GUI libraries

Chris wendlec at tcd.ie
Thu Nov 28 06:49:31 PST 2013


On Thursday, 28 November 2013 at 13:30:53 UTC, Luís Marques wrote:
> On Thursday, 28 November 2013 at 12:13:42 UTC, Chris wrote:
>> What I meant was no bindings to native widgets or other 
>> toolkits. DWT (like SWT) uses the native widgets and needs an 
>> interface. I was thinking of a toolkit where everything is 
>> provided by D and done in D without any reference to native 
>> frameworks (Cocoa etc.).
>
> Whatever API / bindings you use, please don't expose non-native 
> UIs to users (drawn from scratch, either mimicking the native 
> UI or not).

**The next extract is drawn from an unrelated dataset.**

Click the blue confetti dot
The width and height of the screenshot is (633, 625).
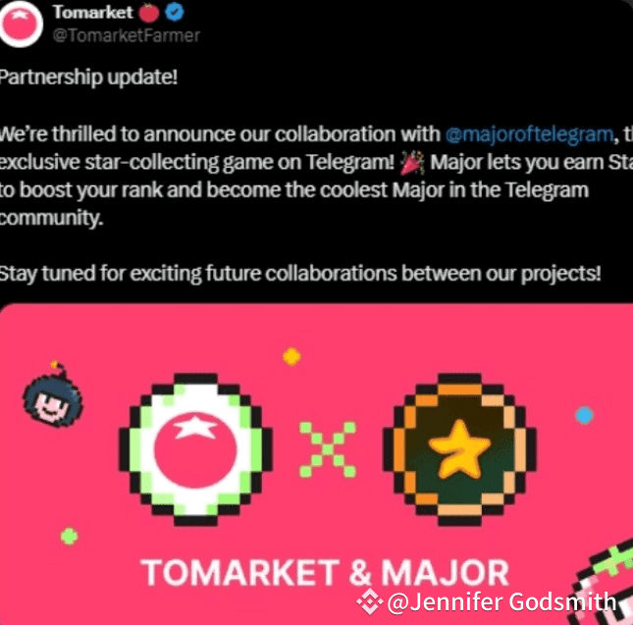click(584, 415)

They never completely integrate with the OS, subtly 
> deviating from the native behaviour in ways that range from 
> awkward to infuriating, and are always playing catch-up to the 
> latest OS changes.
>
> For instance, take Viber for the Mac: what could be a great 
> application (most of the complexity of a VoIP app isn't even in 
> the UI), has awkward behaviors (e.g., the scrolling panes don't 
> implement rubber banding, which makes them feel extremely 
> unresponsive in OS X), badly imitated controls (e.g., the chat 
> text box context menu, in OS X at least), etc. Features which 
> are both complex and subtle like internationalisation also tend 
> to break.
>
> The situation was already bad when the Windows, Mac and Linux 
> interfaces were, overall, pretty similar (many of the 
> non-optimal design decisions in apps with non-native UIs tended 
> to appear where there were differences, such as in OS X global 
> menus vs Windows' per window menus). With the trend toward 
> newer and more diverse interface approaches, such as attempts 
> to try to bring traditional computers to touch screen hardware, 
> non-native UIs will tend to perform even worse, feeling even 
> more alien to the end users.

I don't know, but there are apps out there that do their own 
thing rather than relying on the system. I think Chrome and Opera 
are implemented like that. The thing is that people are getting 
used to different UIs now, because they use e.g. an iPad, an 
Android phone and a Windows PC (both privately and at work). So 
maybe everything is going in the direction of common UI features. 
Take for example multi-touch. Years ago Apple was way ahead 
(zooming in and out, rotating pictures etc.). Now most touch 
screen devices feature the same set of movements (e.g. scroll 
with middle and ring finger on track pad).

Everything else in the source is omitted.